- Exercise objective
In the entries that follow, find each line with the word "photo" and copy it.

--- Data to use Enclosed Below ---

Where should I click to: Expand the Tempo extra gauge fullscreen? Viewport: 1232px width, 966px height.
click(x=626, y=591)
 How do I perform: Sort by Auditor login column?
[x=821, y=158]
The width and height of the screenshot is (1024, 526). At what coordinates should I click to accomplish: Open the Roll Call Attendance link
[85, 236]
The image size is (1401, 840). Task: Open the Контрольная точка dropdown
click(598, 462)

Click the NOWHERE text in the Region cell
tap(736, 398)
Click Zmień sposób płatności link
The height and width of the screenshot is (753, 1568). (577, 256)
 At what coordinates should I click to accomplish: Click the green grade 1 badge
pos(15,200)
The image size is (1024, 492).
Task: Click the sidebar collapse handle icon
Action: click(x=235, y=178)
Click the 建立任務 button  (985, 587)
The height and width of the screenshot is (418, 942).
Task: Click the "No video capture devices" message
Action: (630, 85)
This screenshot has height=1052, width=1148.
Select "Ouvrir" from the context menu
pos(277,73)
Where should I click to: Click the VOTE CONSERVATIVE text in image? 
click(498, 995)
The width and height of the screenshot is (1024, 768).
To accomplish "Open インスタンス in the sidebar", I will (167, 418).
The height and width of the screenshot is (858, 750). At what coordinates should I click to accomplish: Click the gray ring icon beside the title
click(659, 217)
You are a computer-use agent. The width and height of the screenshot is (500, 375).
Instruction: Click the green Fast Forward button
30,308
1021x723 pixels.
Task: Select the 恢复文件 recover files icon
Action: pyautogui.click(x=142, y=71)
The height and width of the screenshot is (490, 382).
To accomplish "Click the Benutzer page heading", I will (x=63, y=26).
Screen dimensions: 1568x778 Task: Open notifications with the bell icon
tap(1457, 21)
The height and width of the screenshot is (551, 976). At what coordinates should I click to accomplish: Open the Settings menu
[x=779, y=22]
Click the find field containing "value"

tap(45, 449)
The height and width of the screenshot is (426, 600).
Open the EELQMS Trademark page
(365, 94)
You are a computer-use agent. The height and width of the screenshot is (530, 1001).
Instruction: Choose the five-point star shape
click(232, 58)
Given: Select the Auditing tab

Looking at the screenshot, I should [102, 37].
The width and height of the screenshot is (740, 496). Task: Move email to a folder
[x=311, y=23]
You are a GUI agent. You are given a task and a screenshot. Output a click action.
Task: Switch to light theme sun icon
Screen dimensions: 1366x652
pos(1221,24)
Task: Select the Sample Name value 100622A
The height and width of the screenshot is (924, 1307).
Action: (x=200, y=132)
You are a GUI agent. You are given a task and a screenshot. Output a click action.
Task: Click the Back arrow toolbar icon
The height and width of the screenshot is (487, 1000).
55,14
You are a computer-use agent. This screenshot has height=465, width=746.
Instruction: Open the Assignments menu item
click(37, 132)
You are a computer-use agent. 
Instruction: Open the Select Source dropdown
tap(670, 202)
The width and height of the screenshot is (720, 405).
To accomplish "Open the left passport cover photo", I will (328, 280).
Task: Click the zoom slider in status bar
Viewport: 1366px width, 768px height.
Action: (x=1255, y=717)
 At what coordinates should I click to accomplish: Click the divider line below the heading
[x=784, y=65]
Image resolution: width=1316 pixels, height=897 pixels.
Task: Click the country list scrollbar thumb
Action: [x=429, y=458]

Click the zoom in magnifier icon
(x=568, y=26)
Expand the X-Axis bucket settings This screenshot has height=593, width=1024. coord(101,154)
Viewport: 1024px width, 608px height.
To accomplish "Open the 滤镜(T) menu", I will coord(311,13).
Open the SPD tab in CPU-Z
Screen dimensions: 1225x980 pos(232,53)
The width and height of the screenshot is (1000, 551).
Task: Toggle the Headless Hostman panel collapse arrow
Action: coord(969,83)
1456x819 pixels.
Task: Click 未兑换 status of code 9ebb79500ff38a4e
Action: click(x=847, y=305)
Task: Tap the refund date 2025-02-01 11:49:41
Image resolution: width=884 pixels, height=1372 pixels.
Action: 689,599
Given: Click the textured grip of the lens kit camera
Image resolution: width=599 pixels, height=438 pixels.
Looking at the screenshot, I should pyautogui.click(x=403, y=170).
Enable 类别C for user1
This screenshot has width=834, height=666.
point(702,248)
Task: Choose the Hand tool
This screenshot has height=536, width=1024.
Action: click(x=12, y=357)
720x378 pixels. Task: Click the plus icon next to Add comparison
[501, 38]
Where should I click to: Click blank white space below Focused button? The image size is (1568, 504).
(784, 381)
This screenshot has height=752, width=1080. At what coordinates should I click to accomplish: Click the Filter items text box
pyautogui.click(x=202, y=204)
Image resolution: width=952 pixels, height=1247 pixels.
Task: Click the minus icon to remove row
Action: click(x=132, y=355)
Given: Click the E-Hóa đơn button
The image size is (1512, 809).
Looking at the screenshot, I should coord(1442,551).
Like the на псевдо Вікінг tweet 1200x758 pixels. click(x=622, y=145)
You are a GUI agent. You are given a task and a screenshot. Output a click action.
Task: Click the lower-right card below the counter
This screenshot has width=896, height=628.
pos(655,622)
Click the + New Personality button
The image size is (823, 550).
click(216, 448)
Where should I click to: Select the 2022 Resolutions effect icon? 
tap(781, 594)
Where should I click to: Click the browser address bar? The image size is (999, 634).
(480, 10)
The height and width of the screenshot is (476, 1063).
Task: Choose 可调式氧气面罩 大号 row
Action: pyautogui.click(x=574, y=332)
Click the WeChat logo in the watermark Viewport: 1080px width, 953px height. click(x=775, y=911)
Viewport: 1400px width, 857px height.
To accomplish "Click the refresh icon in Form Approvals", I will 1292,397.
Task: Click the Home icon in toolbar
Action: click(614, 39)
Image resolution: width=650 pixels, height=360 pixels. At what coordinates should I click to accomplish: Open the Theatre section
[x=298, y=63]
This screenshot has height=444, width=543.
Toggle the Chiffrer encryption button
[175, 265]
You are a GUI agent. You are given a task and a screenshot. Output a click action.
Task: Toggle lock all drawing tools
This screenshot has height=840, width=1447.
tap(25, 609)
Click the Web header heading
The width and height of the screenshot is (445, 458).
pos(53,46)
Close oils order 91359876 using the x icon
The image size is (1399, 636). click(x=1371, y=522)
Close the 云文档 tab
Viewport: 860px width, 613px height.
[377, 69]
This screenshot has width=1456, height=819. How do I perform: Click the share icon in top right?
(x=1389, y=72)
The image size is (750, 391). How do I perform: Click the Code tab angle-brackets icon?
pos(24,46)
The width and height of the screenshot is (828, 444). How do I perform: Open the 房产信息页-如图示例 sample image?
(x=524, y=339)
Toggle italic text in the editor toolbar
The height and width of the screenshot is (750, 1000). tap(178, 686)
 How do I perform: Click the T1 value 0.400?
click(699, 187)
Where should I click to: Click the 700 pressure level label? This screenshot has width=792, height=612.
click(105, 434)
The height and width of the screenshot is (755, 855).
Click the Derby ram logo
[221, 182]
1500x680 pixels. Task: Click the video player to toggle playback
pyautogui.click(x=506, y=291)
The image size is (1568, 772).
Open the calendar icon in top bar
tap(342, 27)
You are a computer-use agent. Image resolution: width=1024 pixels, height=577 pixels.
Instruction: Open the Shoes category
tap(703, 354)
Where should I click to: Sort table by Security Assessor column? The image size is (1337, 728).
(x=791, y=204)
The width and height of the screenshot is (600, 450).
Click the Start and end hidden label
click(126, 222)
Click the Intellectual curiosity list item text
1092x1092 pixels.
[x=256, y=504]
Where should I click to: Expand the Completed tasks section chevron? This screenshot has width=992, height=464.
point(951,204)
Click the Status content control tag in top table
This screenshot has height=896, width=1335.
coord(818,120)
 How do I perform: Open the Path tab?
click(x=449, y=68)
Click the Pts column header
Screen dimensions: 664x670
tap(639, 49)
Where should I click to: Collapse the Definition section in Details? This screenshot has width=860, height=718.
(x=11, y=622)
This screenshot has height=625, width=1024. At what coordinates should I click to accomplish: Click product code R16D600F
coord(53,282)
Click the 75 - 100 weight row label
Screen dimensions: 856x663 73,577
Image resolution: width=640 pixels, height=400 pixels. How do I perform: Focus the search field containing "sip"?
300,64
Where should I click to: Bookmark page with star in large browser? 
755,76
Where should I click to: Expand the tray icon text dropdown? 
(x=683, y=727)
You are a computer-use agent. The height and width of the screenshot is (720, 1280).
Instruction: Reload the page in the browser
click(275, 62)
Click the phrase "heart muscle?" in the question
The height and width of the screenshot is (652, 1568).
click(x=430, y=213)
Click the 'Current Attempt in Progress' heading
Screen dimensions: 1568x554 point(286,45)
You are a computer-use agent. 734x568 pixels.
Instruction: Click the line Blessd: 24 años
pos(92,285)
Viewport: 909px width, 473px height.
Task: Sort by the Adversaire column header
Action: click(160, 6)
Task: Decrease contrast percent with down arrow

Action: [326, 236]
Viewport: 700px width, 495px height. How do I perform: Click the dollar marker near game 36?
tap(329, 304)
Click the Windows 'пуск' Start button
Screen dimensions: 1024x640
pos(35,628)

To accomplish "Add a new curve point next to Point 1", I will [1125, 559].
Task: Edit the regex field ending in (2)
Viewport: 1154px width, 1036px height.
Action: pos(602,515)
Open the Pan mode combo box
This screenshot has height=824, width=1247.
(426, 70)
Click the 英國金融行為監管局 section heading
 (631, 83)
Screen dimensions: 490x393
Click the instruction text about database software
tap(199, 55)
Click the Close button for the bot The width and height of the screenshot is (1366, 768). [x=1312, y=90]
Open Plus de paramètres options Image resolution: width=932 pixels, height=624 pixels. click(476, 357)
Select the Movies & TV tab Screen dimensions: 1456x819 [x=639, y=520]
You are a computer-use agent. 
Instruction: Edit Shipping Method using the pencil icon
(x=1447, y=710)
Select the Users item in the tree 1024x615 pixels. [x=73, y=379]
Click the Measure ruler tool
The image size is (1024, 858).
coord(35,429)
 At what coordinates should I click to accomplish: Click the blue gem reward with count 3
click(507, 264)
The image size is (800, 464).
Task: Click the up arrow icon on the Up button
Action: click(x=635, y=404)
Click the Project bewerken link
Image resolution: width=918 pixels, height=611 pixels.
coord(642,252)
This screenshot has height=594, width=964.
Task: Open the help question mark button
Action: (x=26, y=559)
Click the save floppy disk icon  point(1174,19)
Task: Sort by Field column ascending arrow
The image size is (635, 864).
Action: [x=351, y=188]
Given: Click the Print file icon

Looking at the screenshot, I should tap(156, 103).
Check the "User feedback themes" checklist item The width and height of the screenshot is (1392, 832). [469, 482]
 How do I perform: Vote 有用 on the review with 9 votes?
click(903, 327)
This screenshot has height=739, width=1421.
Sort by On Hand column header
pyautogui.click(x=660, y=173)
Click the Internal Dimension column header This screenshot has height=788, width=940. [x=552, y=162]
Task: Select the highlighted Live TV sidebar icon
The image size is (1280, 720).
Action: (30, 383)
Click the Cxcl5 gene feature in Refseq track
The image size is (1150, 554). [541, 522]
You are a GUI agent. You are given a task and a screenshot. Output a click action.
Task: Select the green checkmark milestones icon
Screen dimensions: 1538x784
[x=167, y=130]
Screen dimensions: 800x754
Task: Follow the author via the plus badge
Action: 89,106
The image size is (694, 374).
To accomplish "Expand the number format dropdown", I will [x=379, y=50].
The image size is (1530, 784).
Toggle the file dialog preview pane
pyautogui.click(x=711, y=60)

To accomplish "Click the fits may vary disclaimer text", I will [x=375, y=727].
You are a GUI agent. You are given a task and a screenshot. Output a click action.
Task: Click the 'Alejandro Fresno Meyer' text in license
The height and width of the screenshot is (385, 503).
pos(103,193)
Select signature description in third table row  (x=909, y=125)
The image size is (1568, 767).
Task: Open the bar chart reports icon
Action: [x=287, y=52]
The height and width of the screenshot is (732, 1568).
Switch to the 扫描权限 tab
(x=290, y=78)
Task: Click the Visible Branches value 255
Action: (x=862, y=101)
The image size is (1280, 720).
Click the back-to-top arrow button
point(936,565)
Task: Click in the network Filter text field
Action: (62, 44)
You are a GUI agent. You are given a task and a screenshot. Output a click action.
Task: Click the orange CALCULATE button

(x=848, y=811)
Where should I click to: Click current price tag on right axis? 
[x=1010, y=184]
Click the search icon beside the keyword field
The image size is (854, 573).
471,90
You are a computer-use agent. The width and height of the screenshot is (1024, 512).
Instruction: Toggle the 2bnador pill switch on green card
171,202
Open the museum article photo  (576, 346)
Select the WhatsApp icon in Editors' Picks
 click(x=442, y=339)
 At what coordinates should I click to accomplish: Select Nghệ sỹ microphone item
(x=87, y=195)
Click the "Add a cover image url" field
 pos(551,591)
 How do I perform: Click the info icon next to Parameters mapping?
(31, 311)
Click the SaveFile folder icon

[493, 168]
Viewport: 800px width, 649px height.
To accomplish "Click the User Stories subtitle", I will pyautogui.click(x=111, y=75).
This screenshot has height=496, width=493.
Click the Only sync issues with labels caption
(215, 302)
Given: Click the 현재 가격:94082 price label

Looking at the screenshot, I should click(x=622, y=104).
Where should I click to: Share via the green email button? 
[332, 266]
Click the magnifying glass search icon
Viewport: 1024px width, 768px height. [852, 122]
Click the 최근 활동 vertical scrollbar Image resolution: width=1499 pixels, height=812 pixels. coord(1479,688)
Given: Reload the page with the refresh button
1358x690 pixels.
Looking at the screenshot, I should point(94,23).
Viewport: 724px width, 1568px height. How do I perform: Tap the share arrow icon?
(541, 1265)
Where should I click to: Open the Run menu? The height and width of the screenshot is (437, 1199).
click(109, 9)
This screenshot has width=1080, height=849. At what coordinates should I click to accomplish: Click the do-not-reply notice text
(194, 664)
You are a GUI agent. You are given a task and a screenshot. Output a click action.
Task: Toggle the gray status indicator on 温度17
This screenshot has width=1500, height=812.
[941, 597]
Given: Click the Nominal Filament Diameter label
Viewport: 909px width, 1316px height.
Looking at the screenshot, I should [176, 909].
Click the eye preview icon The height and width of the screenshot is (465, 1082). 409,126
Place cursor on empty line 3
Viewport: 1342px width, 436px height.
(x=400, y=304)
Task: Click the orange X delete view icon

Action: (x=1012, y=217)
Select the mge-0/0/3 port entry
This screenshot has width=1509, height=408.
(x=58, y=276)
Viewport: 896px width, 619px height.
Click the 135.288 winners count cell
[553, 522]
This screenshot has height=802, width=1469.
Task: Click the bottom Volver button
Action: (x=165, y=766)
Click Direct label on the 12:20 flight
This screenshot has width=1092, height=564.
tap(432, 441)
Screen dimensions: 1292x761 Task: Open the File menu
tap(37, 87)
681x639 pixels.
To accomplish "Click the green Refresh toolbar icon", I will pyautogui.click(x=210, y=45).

--- End of Enclosed Data to use ---

- Solution to this problem
To accomplish "Open the left passport cover photo", I will (328, 280).
Open the museum article photo  (576, 346)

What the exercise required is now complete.